# How to complete this task
Return exactly the lines of the entries that start at the line containing "Image resolution: width=938" and continue to the last line. Omit the pictures.

Saved data entries
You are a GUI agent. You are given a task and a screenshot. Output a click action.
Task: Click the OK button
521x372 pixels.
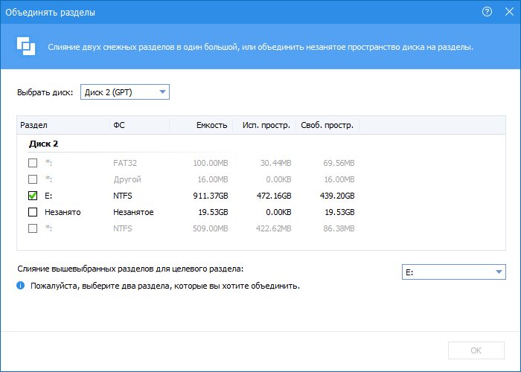pos(476,350)
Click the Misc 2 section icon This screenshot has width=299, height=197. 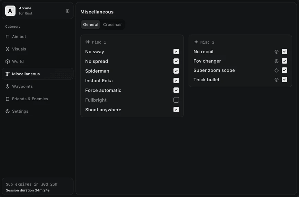[196, 42]
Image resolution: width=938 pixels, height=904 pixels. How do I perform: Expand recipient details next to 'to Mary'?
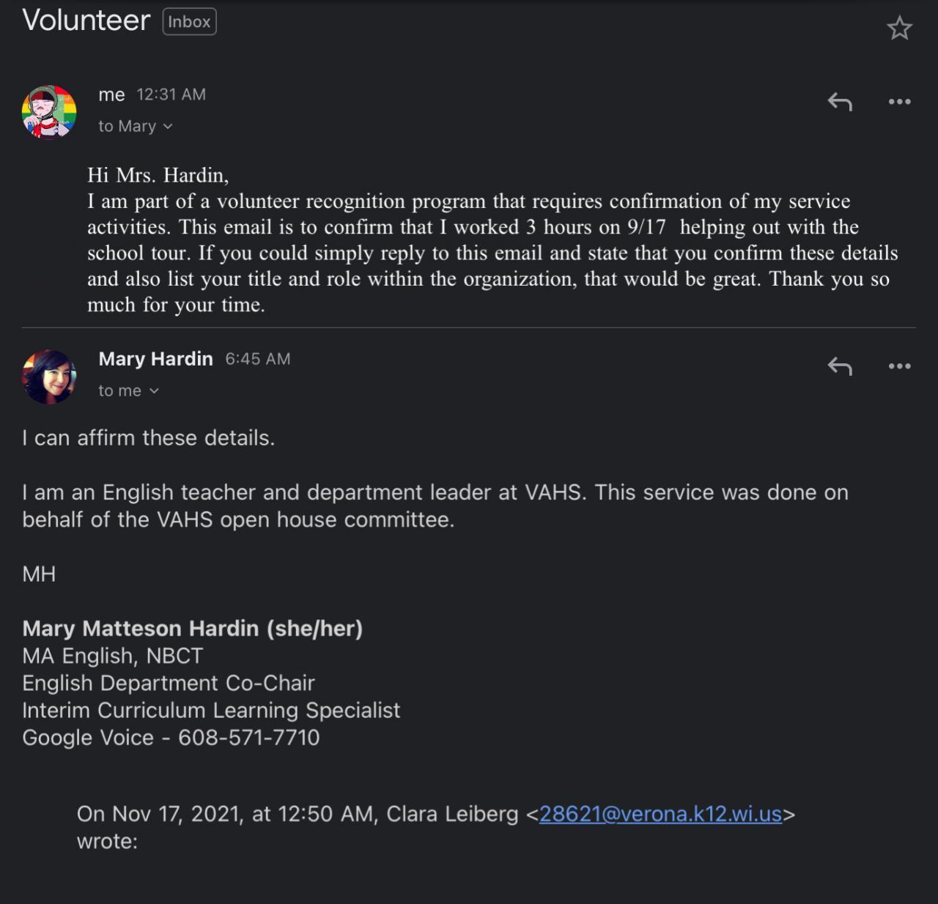pyautogui.click(x=168, y=127)
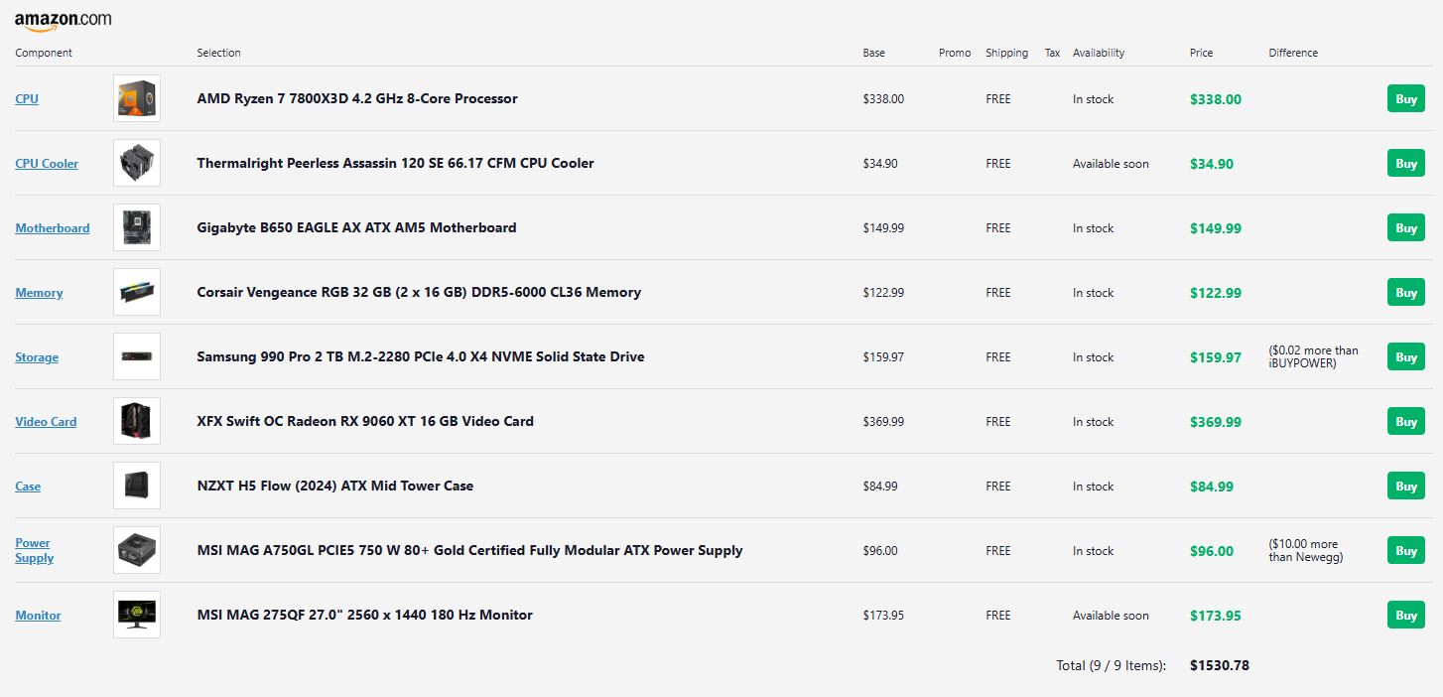
Task: Select the Corsair Vengeance RGB memory title
Action: pos(419,293)
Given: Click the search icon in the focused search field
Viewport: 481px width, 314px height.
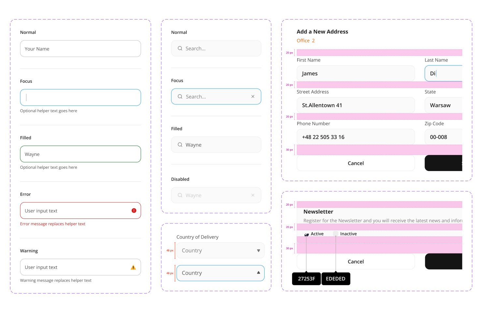Looking at the screenshot, I should pos(180,96).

# Response to the exercise
Image resolution: width=938 pixels, height=904 pixels. How do I perform: Expand recipient details next to 'to Mary'?
pyautogui.click(x=168, y=127)
Task: Select the Corsair Vengeance RGB memory title
Action: pos(419,293)
Given: Click the search icon in the focused search field
Viewport: 481px width, 314px height.
Looking at the screenshot, I should pos(180,96).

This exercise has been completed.